▸ **Given exercise**: Revise the records below by replacing "particular element" with "specific element" wherever it occurs. Leave every other part of the records unchanged.

======== Records for the exercise ========

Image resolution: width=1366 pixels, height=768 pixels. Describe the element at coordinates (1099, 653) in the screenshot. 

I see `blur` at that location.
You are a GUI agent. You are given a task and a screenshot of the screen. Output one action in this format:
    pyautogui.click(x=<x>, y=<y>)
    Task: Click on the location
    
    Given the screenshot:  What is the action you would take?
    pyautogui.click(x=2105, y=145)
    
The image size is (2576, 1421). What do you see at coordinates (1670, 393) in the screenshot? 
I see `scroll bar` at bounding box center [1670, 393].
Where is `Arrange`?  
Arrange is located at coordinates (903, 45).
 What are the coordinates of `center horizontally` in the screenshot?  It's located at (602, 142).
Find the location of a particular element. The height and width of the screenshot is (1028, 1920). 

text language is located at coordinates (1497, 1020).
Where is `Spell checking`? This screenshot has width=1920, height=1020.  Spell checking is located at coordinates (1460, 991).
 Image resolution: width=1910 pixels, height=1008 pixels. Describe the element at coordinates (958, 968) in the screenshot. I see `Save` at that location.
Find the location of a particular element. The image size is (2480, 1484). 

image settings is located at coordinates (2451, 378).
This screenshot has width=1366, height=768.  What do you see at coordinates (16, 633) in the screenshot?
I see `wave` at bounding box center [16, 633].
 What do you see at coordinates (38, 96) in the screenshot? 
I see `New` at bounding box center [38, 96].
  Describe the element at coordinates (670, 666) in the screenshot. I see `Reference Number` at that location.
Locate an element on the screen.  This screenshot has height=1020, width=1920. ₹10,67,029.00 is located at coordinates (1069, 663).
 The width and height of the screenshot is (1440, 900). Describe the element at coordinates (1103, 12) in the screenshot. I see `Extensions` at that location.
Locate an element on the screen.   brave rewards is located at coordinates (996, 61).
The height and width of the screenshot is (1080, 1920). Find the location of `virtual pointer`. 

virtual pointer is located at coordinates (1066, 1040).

========

▸ **Reply**:
Image resolution: width=1366 pixels, height=768 pixels. Describe the element at coordinates (1099, 653) in the screenshot. 

I see `blur` at that location.
You are a GUI agent. You are given a task and a screenshot of the screen. Output one action in this format:
    pyautogui.click(x=<x>, y=<y>)
    Task: Click on the location
    
    Given the screenshot:  What is the action you would take?
    pyautogui.click(x=2105, y=145)
    
The image size is (2576, 1421). What do you see at coordinates (1670, 393) in the screenshot? 
I see `scroll bar` at bounding box center [1670, 393].
Where is `Arrange`?  
Arrange is located at coordinates (903, 45).
 What are the coordinates of `center horizontally` in the screenshot?  It's located at (602, 142).
Find the location of a specific element. The height and width of the screenshot is (1028, 1920). 

text language is located at coordinates (1497, 1020).
Where is `Spell checking`? This screenshot has width=1920, height=1020.  Spell checking is located at coordinates (1460, 991).
 Image resolution: width=1910 pixels, height=1008 pixels. Describe the element at coordinates (958, 968) in the screenshot. I see `Save` at that location.
Find the location of a specific element. The image size is (2480, 1484). 

image settings is located at coordinates (2451, 378).
This screenshot has width=1366, height=768.  What do you see at coordinates (16, 633) in the screenshot?
I see `wave` at bounding box center [16, 633].
 What do you see at coordinates (38, 96) in the screenshot? 
I see `New` at bounding box center [38, 96].
  Describe the element at coordinates (670, 666) in the screenshot. I see `Reference Number` at that location.
Locate an element on the screen.  This screenshot has height=1020, width=1920. ₹10,67,029.00 is located at coordinates (1069, 663).
 The width and height of the screenshot is (1440, 900). Describe the element at coordinates (1103, 12) in the screenshot. I see `Extensions` at that location.
Locate an element on the screen.   brave rewards is located at coordinates (996, 61).
The height and width of the screenshot is (1080, 1920). Find the location of `virtual pointer`. 

virtual pointer is located at coordinates (1066, 1040).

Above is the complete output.